As the counterinsurgency campaigns wound down, many thousands of surplus MRAPs went into storage. It was a simple matter for many NATO countries to replace the batteries and seals in a few hundred 15-year-old MRAPs and ship them off to Ukraine—far simpler than, for example, finding functioning main battle tanks for onward transfer to Ukraine.

Serendipitously, this MRAP windfall met changing circumstances in Russia’s wider war on Ukraine. As the front line stabilized last fall and the Ukrainians signaled their coming counteroffensive, the Russians dug in. The Kremlin’s engineers excavated three main trenchlines across southern Ukraine—and seeded the ground in front of and between them with hundreds of thousands of mines.

All of a sudden, Ukrainian forces needed vehicles that could withstand mine blasts. Lots of them. Today, maybe a third of Kyiv’s roughly 100 ground combat brigades have a battalion of 30 MRAPs. Almost all of the dozen or so air-assault and marine brigades have armored trucks.

The marines and independent air-assault forces have been eager MRAP-users. The entire Ukrainian marine corps—four brigades plus supporting units—has been fighting along the Mokri Yaly River Valley in southern Ukraine’s Donetsk Oblast.

In the three-and-a-half months since launching their counterattack, the marines have developed special tactics blending T-80 tanks and ex-British Mastiff MRAPs in speedy assault columns.

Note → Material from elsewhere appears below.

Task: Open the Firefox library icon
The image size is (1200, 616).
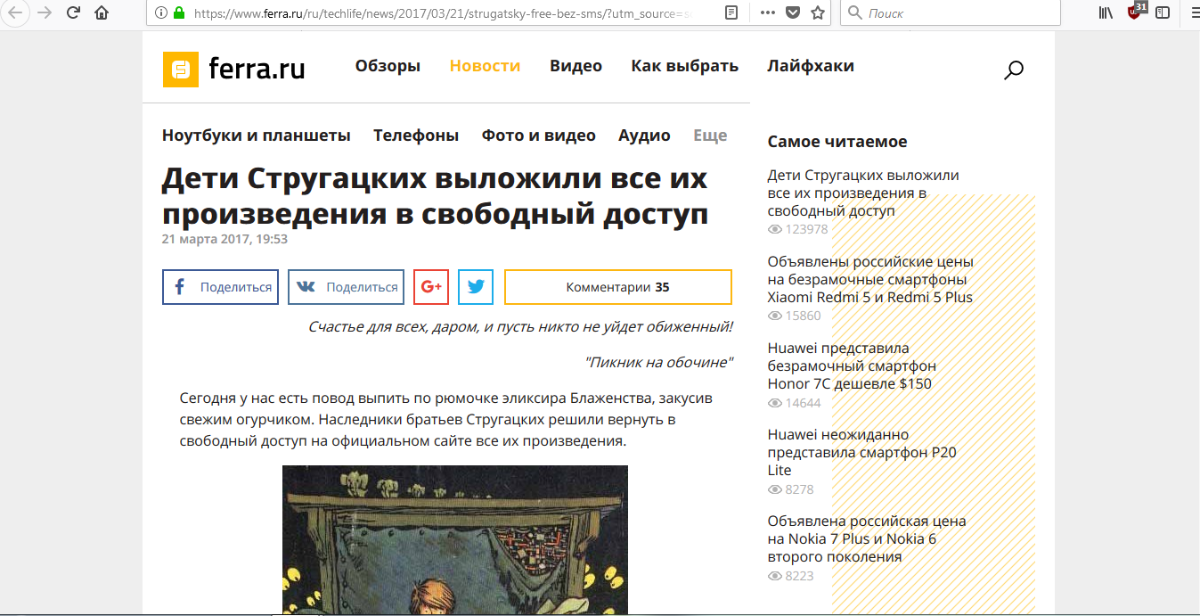Action: (1106, 13)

The marines are pleased with their trucks. While talking to a reporter about his unit’s French-made AMX-10RC reconnaissance vehicles—vehicles the Ukrainians admit are too flimsy for direct assaults on Russian defenses—a major with the 37th Marine Brigade went out of his way to praise the brigade’s American- and British-made MRAPs.

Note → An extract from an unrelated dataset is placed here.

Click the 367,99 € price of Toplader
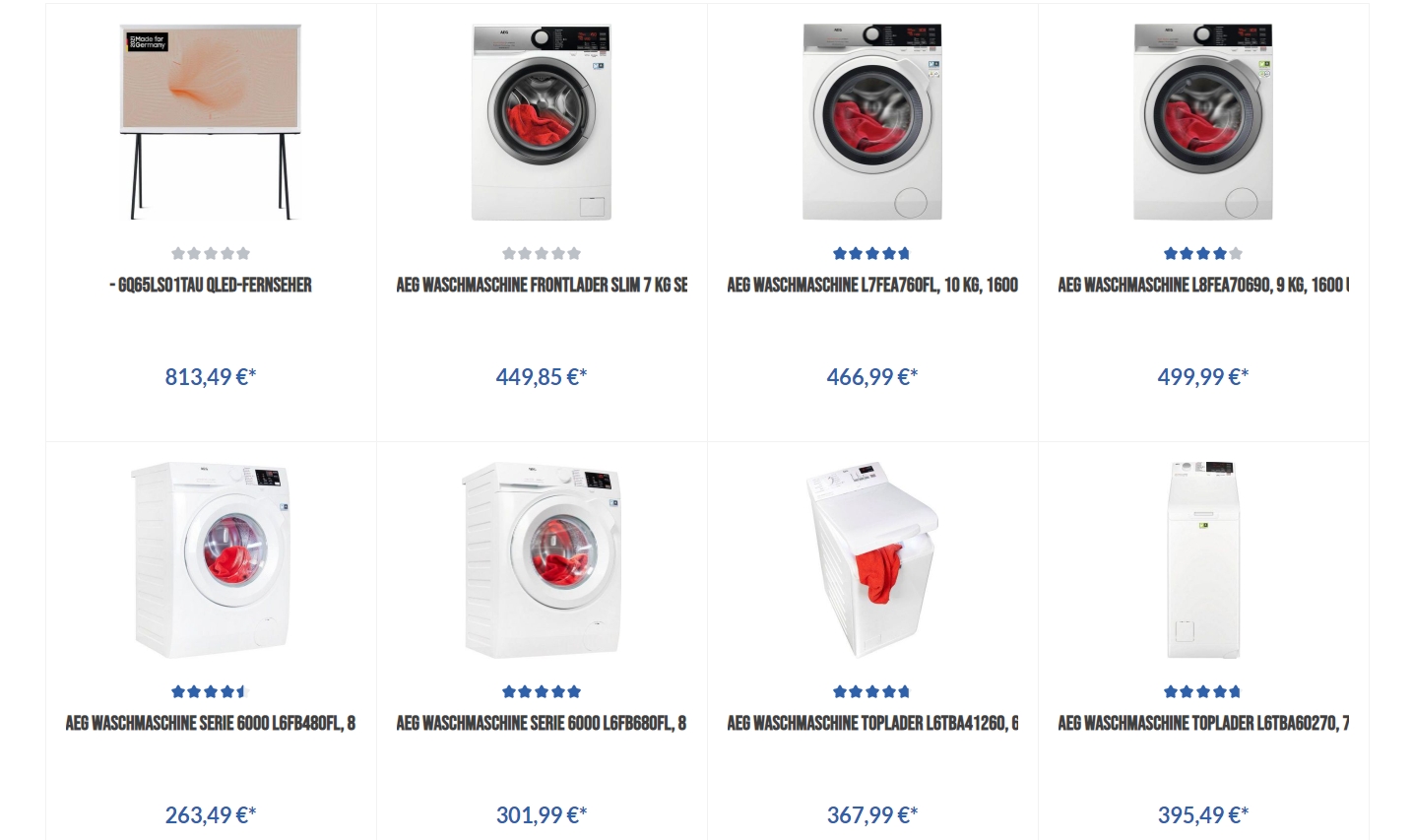 [872, 814]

The trucks’ hoods are a weak spot, the major said, but they can deflect a rocket-propelled grenade everywhere else. “In terms of protection, the vehicle is very cool,” he said.

If an MRAP rolls over a mine, “a wheel flies off” but the crew and passengers generally are fine. The same mine would obliterate a BMP fighting vehicle and its occupants, the officer stressed.

The marines also are fond of their MRAPs’ high road speed. A well-maintained MaxxPro might reach 70 miles per hour on a paved road, easily outpacing most other combat vehicles.

When the 35th Marine Brigade assaulted Russian positions in Makarivka in the Mokri Yaly River Valley in June, its T-80 tanks and ex-British Mastiff MRAPs led the way.

The trucks speeded right past Russian trenches, leaving them to the tanks to suppress. This confused and terrified the bypassed Russians. “They didn’t expect such speed from us, going on Mastiffs,” one marine noted after the 35th rolled into Makarivka.

The high speed that an MRAP’s wheels confer on hardened surfaces belies the utter disaster that can befall an MRAP on soft ground. The Ukraine army’s 47th Mechanized Brigade famously abandoned a bunch of MaxxPros in a muddy minefield south of Mala Tokmachka, in southern Ukraine’s Zaporizhzhia Oblast, the first week of June.

Around the same time, a quartet of Ukrainian brigades—the army’s 23rd and 32nd Mechanized and a pair of territorial brigades—staged a cross-country assault on the Russian garrison in Novodarivka, 40 miles east of Mala Tokmachka. The brigades’ T-64 tanks managed the soft ground, but the MaxxPros got stuck.

To liberate Novodarivka, the Ukrainians had to leave behind their vehicles—and attack on foot. The lesson was clear: MaxxPros and other MRAPs work great in combined-arms formations with tanks. Even in direct assaults on Russian positions. Especially when the main threat is mines. But only where there are roads or the ground is firm enough for big, fat tires.

Surely no one involved in the development of MRAPs back in the mid-2000s expected the vehicles to replace tracked IFVs in combined-arms operations. But then, probably no one expected the Ukrainian army to fight a mechanized offensive campaign across some of the densest minefields anyone has seen in generations.

The 1,200 MRAPs Ukraine’s allies so far have donated to the war effort represent just a fraction of the MRAPs they have in their inventories. Expect hundreds more MRAPs to make their way to Ukraine. And expect the Ukrainians to make good use of them.